Un séisme politique vient de bouleverser le paysage démocratique sénégalais. Les législatives anticipées de 2024 ont propulsé le Pastef d’Ousmane Sonko vers une victoire historique, lui octroyant une majorité absolue qui pourrait redessiner les contours de la gouvernance nationale.
Une Victoire Sans Précédent
Les résultats sont sans appel. Le parti Pastef a non seulement remporté les élections, mais a réussi l’exploit de contrôler l’Assemblée nationale, offrant à Ousmane Sonko les leviers institutionnels pour mettre en œuvre son ambitieux programme de transformation.

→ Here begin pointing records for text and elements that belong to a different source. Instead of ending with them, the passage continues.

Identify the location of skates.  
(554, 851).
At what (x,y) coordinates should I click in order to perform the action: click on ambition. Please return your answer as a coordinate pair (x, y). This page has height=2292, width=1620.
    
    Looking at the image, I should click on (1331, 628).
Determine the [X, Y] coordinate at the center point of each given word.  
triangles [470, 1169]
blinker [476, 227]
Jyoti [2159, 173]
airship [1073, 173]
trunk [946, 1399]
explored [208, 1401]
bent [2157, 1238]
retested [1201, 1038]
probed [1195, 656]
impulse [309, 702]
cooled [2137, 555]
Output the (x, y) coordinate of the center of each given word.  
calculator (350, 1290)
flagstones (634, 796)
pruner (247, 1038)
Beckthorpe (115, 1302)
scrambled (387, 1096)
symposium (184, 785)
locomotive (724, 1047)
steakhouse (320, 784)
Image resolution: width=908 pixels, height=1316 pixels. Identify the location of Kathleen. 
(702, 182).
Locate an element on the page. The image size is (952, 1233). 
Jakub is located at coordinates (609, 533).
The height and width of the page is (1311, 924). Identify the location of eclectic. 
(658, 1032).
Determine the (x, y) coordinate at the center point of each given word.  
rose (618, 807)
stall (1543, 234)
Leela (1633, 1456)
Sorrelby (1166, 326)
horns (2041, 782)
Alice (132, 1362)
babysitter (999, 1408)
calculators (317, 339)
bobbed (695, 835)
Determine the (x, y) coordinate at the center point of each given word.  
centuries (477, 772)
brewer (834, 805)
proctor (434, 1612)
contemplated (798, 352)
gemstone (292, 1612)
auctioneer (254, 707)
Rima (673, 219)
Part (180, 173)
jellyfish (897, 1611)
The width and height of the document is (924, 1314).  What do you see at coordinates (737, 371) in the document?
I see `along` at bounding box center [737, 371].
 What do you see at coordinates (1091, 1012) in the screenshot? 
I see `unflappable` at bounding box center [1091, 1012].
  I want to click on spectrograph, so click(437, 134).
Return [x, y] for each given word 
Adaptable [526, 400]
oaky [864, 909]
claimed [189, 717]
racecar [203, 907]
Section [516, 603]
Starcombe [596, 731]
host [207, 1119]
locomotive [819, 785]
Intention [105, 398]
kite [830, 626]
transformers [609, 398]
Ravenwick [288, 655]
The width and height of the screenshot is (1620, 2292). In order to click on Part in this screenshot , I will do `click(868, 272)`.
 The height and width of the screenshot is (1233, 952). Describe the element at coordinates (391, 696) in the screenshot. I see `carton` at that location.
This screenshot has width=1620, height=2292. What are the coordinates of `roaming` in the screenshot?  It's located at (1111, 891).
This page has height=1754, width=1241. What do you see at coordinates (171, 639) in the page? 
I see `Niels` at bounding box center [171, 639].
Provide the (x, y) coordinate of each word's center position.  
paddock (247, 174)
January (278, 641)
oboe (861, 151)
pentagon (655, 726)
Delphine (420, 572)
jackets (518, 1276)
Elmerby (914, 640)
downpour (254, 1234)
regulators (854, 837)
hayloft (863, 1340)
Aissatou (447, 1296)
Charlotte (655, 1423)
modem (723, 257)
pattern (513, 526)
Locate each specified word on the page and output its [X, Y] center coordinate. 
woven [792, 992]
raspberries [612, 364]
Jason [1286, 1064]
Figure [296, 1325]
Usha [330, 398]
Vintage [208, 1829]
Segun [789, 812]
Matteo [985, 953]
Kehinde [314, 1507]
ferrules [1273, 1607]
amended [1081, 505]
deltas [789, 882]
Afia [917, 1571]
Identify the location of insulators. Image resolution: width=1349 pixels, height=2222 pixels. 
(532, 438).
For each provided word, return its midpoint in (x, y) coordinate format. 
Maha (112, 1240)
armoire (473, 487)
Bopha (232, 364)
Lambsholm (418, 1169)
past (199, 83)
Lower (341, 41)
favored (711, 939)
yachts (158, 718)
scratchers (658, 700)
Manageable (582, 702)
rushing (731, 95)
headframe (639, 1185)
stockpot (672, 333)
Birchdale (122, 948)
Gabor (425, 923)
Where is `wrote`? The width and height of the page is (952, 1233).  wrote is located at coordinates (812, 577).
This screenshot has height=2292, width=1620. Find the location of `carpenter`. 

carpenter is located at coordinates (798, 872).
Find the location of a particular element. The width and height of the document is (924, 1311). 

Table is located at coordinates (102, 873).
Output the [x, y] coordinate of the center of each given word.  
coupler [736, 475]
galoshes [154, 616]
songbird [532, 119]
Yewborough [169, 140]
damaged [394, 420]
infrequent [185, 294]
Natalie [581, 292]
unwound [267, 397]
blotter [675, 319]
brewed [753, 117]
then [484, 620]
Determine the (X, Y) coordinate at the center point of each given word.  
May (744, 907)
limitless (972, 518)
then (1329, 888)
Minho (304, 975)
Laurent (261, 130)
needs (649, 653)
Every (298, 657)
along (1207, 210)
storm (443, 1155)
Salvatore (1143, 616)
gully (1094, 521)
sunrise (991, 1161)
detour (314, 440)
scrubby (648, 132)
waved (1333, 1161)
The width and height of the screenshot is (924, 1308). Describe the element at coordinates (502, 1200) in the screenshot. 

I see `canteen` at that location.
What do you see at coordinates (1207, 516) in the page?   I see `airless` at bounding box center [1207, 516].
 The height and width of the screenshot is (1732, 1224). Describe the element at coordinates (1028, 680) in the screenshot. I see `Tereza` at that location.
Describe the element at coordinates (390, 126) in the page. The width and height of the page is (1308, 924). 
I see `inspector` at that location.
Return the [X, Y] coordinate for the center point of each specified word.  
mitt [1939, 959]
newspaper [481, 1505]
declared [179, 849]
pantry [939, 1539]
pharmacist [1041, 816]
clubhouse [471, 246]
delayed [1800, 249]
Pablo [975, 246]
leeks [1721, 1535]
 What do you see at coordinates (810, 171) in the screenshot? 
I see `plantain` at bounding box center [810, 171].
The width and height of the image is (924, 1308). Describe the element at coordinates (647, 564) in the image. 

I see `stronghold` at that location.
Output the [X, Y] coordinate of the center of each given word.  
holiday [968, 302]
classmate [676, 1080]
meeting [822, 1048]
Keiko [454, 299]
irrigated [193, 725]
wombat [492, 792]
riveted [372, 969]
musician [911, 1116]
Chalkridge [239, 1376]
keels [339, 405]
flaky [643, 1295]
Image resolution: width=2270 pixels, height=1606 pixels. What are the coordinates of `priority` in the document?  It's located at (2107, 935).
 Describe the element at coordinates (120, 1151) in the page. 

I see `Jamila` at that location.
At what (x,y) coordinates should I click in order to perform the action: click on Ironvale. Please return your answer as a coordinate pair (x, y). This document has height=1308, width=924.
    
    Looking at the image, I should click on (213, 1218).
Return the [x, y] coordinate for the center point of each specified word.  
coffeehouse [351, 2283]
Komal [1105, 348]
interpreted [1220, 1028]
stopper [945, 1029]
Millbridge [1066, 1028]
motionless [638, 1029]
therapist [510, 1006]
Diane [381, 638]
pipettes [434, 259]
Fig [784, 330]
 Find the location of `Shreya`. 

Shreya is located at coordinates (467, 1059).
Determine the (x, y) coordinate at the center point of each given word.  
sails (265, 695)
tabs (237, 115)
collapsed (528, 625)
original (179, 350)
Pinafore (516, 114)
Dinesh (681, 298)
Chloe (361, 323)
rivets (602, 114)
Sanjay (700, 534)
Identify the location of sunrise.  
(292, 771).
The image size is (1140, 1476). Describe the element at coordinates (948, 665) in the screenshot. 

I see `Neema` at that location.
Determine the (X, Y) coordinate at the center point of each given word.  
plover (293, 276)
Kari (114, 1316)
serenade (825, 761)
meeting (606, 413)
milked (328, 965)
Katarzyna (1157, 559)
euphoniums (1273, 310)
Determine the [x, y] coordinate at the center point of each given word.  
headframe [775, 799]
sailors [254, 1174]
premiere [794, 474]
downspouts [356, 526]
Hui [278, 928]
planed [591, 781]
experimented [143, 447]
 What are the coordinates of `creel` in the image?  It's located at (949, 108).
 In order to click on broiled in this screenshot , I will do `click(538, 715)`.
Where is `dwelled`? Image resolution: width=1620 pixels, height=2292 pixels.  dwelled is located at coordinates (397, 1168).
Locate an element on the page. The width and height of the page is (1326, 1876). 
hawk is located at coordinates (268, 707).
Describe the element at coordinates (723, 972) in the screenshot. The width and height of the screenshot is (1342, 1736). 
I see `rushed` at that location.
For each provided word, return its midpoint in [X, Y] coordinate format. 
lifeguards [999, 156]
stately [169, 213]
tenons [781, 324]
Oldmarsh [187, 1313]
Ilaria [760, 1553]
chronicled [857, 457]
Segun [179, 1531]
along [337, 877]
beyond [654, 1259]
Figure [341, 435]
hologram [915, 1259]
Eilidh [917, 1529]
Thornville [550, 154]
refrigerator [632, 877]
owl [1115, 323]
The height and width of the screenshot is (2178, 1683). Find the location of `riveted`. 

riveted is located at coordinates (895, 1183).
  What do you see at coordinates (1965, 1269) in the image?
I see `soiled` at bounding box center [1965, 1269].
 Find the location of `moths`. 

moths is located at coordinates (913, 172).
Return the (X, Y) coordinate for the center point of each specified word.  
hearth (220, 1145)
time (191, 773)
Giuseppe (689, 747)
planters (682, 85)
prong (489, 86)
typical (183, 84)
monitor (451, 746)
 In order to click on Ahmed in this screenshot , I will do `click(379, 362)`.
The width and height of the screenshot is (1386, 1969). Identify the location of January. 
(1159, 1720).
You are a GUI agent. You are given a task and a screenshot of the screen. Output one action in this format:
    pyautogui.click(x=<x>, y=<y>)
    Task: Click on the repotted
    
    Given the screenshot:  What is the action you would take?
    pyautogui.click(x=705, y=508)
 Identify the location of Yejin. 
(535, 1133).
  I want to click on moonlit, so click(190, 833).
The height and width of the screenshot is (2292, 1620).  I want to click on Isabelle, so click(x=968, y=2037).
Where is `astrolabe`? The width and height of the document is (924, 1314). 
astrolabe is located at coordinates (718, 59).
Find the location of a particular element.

La Purification Institutionnelle
Première mesure phare : la suppression pure et simple de deux institutions considérées comme des gouffres financiers. Le Conseil économique, social et environnemental (CESE) et le Haut Conseil des Collectivités Territoriales (HCCT) sont condamnés à disparaître, symbolisant la volonté de rationalisation des dépenses publiques. « Ces institutions coûtaient des milliards sans apporter de valeur réelle à notre démocratie », déclarait hier un proche conseiller de Sonko. « Chaque franc CFA économisé sera réinvesti dans des projets concrets de développement. »
Justice et Reddition des Comptes
Autre chantier majeur : l’activation de la Haute Cour de Justice. L’objectif est clair, traduire en justice les responsables politiques et administratifs présumés coupables de malversations financières. Des sources proches du dossier indiquent que plusieurs anciens hauts fonctionnaires et ministres pourraient être dans le viseur de cette nouvelle machine judiciaire. « Personne ne sera au-dessus des lois », prévient un membre de la commission des investigations.
Refondation Démocratique
Le Pastef ne se contente pas de démolir, il reconstruit. La création d’un juge des libertés n’est pas qu’un concept juridique, c’est une révolution culturelle. Réduire les pouvoirs tentaculaires du procureur, limiter l’omnipotence présidentielle : chaque réforme vise à réenchanter la démocratie. Ces transformations ne sont pas des ajustements cosmétiques. C’est une reconfiguration complète du logiciel politique sénégalais.
Le Défi Économique : Cap sur 2050
Derrière les réformes institutionnelles se profile un projet économique ambitieux. Moderniser les infrastructures, attirer les investissements internationaux, créer un écosystème favorable aux entreprises locales : le Pastef dessine les contours d’un nouveau modèle de développement. L’objectif ? Transformer le Sénégal en hub économique régional, en modèle de réussite africaine. Un pari fou, mais pas impossible.
Entre Espoir et Attentes
Mais l’équation reste complexe. Les Sénégalais, après des années de promesses non tenues, attendent des résultats immédiats. Chômage, précarité, coût de la vie : autant de défis qui ne souffrent aucun délai.
Un Pari sur l’Avenir
Ce n’est pas seulement un changement de »système ». C’est une tentative de réinvention nationale. Le Pastef ne propose rien de moins qu’une renaissance du Sénégal, un nouveau logiciel politique et économique. L’histoire retiendra-t-elle cette législature comme un tournant ou comme l’énième promesse non tenue ? L’équation est entre les mains d’Ousmane Sonko et de son équipe « Nous avons les outils. Nous avons la volonté. Reste à transformer ces promesses en réalités concrètes », déclarait-il dimanche dernier lors d’un meeting à Dakar.
L’Afrique observe. Le Sénégal se réinvente.